Contributing

What to Contribute

If you wish to contribute to the development of pySIPFENN you are more than welcome to do so by forking the repository and creating a pull request. As of Spring 2024, we are actively developing the code and we should get back to you within a few days. We are also open to collaborations and partnerships, so if you have an idea for a new feature or a new model, please do not hesitate to contact us through the GitHub issues or by email <mailto:ak@psu.edu>__.

In particular, we are seeking contributions in the following areas:

New Models: We are always looking for new models to add to the repository. We have several (yet) unpublished ones for several different properties, so there is a good chance it will work for your case as well. We are happy to provide basic support for training, including using the default model for transfer learning on small datasets.
New Featurizers / Descriptor Sets: We are always looking for new ways to featurize atomic configurations.
- We are particularly interested in including more domain-specific knowledge for different niches of materials science. Our KS2022 does a good job for most materials, but we look to expand it.
- We are not looking for featurizers that (a) cannot embed a structure into the feature space (e.g., most of the graph representations, which became popular in the last two years) or (b) do not encode physics into the feature space (e.g., raw atomic coordinates or 3D voxel representations).
- Note: Autoencoders which utilize graph or 3D voxel representations to encode latent space position to predict property/properties fall into the first category and are very welcome.
Quality of Life Improvements: We are always looking for ways to make the software easier to use and more efficient for users. If you have an idea for a new data parsing method, or a new way to visualize the results, we would love to hear about it.

Rules for Contributing

We are currently very flexible with the rules for contributing, despite being quite opinionated :)

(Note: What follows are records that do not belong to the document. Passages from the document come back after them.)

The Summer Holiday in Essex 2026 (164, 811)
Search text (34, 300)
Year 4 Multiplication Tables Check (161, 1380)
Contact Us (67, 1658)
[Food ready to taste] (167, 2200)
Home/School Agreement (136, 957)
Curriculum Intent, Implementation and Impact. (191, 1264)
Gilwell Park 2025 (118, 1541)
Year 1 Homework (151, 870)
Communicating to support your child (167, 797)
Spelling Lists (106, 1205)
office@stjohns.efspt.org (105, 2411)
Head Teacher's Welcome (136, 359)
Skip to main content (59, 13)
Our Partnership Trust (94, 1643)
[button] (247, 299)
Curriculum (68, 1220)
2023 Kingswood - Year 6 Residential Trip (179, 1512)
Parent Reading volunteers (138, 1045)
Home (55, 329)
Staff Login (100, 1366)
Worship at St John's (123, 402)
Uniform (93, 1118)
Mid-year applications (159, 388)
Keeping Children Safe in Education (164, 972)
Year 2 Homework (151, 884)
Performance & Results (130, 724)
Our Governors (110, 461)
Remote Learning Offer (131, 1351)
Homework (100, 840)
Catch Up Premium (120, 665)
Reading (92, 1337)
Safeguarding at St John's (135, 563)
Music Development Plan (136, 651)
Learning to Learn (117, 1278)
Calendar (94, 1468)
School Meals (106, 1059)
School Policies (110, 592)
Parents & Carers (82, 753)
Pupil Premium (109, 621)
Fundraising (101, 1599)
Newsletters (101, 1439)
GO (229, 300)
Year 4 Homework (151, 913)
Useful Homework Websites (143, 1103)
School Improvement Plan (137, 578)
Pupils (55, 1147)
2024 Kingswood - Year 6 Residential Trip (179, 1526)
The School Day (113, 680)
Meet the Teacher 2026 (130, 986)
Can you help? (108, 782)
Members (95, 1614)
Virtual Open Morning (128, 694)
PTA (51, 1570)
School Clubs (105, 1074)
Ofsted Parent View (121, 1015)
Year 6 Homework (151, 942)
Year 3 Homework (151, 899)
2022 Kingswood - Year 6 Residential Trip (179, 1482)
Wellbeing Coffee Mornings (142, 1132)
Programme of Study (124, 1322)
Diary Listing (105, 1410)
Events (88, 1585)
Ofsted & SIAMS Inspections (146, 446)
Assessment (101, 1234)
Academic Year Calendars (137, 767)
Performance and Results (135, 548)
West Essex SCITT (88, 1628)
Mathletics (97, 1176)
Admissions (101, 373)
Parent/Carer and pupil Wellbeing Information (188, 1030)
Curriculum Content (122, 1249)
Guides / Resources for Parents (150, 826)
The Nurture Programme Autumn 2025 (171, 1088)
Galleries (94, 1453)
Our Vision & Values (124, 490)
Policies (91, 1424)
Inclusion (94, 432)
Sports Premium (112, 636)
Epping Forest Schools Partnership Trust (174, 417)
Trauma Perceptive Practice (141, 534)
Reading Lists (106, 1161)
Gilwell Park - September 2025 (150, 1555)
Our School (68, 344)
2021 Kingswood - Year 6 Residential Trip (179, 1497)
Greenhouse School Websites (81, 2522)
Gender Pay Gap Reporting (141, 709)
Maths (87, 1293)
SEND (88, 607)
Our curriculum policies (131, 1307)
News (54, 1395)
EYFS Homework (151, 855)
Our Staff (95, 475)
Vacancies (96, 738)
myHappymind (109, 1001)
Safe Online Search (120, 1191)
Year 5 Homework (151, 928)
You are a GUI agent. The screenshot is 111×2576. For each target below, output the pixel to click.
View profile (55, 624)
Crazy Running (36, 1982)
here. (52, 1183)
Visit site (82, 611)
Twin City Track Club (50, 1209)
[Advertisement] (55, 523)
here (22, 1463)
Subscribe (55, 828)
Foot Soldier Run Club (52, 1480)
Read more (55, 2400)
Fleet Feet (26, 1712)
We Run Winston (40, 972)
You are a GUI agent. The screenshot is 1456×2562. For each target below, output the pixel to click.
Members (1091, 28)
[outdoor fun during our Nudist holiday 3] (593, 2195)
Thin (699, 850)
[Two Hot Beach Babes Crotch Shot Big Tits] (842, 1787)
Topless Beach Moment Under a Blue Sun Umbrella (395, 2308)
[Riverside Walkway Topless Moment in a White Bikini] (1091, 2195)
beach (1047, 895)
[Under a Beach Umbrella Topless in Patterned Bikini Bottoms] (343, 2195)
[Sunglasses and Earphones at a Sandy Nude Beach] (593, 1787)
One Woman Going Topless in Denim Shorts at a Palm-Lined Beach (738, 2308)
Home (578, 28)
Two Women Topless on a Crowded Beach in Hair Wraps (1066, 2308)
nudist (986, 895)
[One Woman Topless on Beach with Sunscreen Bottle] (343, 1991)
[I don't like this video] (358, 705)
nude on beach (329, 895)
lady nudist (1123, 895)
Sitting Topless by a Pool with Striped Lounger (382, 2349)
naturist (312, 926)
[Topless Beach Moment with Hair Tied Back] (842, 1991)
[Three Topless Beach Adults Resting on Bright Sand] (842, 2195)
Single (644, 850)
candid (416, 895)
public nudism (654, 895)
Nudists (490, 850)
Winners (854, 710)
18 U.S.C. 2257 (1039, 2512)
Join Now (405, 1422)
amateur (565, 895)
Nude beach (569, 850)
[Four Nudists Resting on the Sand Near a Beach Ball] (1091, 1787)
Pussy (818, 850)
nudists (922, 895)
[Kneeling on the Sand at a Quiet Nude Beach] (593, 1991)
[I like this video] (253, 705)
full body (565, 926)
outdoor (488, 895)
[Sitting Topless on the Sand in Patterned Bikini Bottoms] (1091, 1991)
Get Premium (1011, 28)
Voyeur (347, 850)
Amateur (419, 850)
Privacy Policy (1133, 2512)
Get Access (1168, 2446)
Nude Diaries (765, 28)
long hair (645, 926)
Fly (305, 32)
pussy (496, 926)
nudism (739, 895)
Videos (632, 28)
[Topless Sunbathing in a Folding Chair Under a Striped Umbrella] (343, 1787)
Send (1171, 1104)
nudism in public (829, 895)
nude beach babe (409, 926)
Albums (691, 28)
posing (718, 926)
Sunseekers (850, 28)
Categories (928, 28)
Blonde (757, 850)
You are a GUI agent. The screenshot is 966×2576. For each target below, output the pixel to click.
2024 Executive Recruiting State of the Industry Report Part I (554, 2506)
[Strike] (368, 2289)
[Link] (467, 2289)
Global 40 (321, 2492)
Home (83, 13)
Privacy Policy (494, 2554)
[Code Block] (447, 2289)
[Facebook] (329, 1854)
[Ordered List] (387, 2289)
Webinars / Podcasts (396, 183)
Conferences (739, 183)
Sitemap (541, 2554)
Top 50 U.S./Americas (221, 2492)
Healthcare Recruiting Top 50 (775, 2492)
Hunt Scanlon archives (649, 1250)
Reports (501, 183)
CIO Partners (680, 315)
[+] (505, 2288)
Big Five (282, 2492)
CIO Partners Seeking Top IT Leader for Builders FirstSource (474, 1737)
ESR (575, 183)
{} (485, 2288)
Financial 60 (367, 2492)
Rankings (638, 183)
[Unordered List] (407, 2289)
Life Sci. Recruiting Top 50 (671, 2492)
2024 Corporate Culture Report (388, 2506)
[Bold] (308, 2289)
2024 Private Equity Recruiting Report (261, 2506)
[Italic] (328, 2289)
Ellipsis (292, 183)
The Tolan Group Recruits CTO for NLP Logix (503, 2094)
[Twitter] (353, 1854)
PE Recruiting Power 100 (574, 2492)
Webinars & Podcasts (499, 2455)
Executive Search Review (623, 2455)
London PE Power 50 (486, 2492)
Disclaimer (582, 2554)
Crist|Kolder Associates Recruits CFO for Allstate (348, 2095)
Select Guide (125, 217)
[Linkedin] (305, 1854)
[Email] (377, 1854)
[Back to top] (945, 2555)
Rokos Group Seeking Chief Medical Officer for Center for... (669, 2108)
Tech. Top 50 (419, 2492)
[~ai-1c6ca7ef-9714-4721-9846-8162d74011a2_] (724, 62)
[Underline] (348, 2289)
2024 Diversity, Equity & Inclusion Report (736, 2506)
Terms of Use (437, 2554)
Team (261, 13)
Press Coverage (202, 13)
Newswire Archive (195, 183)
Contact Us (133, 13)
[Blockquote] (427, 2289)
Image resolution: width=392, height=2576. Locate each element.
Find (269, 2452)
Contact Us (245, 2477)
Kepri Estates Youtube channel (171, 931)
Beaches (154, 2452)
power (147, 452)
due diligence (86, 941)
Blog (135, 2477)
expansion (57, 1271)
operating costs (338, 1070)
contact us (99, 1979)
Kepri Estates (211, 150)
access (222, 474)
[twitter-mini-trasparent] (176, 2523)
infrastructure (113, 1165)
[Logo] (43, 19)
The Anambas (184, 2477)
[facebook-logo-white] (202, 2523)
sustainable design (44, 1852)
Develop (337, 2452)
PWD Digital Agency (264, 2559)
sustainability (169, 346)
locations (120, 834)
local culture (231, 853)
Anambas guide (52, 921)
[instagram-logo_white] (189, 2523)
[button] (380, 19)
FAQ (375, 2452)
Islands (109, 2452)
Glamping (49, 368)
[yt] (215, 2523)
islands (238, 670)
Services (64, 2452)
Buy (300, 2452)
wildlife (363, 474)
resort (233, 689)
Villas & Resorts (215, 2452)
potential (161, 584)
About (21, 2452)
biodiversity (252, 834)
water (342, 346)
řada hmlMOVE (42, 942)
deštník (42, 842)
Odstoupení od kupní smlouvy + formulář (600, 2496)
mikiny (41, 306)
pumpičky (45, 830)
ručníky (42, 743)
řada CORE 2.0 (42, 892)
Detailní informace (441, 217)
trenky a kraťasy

Some general guidelines are:

The core module is the only one that should be used by our typical end user. All top-level APIs should be defined in the pysipfenn.py through the Calculator class. APIs operating on the Calculator class, to export or retrain models, should be defined outside it, but within pysipfenn.core module.
All featurizers / descriptor calculators must be self-contained in a single submodule (file or directory) of pysipfenn.descriptorDefinitions (i.e., not spread around the codebase) and depend only on standard Python library and current pySIPFENN dependencies, including numpy, torch, pymatgen, onnx, tqdm. If you need to add a new dependency, please discuss it with us first.
All models must be ONNX models, which can be obtained from almost any machine learning framework. We are happy to help with this process.
All new classes, attributes, and methods must be type-annotated. We are happy to help with this process.
All new classes, attributes, and methods must have a well-styled docstring. We are happy to help with this process.
All functions, classes, and methods should have explicit inputs, rather than passing a dictionary of parameters (*kwargs). This does require a bit more typing, but it makes the code much easier to use for the end user, who can see in the IDE exactly what parameters are available and what they do.
All functions, classes, and methods should explain why they are doing something, not just what they are doing. This is critical for end-users who did not write the code and are trying to understand it. In particular, the default values of parameters should be explained in the docstring.
All new features must be tested with the pytest framework. Coverage should be 100% for new code or close to it for good reasons. We are happy to help with this process.